▶ Data for the task:
━━━━━━

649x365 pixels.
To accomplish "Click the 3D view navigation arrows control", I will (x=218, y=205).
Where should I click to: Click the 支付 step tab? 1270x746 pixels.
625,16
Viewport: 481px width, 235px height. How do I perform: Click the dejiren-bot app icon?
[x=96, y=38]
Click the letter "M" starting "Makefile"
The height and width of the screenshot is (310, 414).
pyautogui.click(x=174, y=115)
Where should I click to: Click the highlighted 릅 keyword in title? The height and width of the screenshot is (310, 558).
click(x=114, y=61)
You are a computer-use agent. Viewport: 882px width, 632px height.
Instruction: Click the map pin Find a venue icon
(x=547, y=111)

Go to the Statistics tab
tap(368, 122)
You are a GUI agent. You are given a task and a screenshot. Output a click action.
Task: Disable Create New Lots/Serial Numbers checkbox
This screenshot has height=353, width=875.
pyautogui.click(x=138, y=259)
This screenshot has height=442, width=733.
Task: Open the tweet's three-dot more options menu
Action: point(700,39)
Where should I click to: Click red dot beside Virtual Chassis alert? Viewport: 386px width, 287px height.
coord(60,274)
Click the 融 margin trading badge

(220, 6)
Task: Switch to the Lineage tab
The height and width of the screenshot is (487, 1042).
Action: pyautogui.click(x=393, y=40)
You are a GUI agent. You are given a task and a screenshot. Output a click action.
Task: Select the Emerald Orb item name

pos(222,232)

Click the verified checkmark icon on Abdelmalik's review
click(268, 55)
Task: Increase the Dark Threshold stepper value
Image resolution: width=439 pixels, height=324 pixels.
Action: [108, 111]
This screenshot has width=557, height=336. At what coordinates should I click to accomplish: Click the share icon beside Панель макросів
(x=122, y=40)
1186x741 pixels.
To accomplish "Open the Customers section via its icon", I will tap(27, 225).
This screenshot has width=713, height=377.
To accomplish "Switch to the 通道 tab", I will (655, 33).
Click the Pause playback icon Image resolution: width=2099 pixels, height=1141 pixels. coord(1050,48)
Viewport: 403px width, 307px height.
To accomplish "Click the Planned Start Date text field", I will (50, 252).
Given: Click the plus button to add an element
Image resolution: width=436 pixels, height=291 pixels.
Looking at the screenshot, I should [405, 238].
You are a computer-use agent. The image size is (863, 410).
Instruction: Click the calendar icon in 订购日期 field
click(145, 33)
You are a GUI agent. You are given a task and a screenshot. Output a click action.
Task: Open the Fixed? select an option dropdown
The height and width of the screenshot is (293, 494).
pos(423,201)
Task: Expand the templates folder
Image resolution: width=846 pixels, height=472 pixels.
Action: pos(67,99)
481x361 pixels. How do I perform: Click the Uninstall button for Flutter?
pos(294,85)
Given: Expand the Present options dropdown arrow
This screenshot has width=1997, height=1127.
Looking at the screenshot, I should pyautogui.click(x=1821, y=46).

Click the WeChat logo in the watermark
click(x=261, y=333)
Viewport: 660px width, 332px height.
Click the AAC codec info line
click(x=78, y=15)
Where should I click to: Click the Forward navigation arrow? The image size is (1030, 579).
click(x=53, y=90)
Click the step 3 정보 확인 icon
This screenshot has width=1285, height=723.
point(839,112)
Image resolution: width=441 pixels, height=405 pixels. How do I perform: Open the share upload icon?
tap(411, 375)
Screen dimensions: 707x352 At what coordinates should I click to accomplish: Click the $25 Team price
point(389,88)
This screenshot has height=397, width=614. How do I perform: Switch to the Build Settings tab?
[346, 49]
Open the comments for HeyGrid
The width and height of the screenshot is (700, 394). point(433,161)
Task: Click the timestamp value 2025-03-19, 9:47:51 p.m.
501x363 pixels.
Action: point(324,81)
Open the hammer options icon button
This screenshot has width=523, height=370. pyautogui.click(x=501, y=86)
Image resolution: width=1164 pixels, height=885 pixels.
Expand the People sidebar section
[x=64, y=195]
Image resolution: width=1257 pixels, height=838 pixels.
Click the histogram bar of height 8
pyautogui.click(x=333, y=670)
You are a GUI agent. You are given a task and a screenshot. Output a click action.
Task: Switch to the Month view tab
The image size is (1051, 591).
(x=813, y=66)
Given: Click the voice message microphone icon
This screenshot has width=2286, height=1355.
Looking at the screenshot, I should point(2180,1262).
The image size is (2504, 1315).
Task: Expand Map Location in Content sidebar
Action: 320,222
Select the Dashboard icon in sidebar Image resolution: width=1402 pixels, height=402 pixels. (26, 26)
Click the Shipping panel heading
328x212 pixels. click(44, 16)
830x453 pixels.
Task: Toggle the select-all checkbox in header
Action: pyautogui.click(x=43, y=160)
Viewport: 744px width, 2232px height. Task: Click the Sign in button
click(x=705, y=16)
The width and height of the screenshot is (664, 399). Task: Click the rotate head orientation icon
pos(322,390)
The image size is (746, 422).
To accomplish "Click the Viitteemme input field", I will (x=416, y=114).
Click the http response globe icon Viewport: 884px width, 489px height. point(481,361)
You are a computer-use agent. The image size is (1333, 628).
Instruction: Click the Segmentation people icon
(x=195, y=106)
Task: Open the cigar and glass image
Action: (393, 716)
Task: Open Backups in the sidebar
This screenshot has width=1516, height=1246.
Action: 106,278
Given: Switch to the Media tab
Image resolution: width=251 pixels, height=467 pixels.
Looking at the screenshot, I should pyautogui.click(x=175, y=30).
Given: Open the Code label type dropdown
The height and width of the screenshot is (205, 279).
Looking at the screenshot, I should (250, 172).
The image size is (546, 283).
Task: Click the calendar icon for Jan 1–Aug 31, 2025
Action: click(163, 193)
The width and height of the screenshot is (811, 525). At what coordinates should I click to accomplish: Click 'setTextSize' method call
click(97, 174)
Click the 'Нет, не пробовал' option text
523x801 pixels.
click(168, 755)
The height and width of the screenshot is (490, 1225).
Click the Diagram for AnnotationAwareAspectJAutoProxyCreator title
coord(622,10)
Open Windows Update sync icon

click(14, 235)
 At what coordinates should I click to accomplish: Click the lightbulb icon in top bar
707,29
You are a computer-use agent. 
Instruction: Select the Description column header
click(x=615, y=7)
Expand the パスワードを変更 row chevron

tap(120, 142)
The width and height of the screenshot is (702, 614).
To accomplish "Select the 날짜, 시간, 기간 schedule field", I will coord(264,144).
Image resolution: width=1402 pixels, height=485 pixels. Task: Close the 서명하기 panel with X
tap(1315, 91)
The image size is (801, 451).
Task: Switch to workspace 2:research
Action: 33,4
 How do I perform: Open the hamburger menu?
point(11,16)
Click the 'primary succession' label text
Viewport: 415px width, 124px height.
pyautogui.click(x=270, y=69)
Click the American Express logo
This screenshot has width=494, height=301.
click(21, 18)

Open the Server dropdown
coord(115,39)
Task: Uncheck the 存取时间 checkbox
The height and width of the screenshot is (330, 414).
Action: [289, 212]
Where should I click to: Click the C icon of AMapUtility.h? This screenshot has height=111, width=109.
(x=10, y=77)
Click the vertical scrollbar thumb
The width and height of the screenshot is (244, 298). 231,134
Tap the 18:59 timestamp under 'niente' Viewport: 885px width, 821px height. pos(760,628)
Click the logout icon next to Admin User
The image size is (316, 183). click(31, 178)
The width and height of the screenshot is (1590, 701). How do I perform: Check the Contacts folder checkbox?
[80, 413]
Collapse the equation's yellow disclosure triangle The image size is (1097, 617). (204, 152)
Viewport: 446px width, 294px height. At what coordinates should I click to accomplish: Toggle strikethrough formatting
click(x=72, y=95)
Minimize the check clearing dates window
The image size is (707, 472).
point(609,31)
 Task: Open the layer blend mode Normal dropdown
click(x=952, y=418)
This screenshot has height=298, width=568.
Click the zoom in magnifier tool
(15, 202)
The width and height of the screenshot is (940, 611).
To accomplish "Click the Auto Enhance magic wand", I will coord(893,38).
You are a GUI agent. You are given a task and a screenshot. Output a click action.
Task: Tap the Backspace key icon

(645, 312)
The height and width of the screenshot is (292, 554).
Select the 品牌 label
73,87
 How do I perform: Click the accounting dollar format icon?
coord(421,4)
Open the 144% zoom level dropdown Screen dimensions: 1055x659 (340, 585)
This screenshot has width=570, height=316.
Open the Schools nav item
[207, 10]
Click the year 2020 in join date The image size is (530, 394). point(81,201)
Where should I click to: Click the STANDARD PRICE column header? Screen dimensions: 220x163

━━━━━━

▶ Given problem: Return every line of the records above that contains the word "Switch", matching case exactly.

▶ Final answer:
Task: Switch to the Lineage tab
To accomplish "Switch to the 通道 tab", I will (655, 33).
This screenshot has height=397, width=614. How do I perform: Switch to the Build Settings tab?
Task: Switch to the Month view tab
Given: Switch to the Media tab
Task: Switch to workspace 2:research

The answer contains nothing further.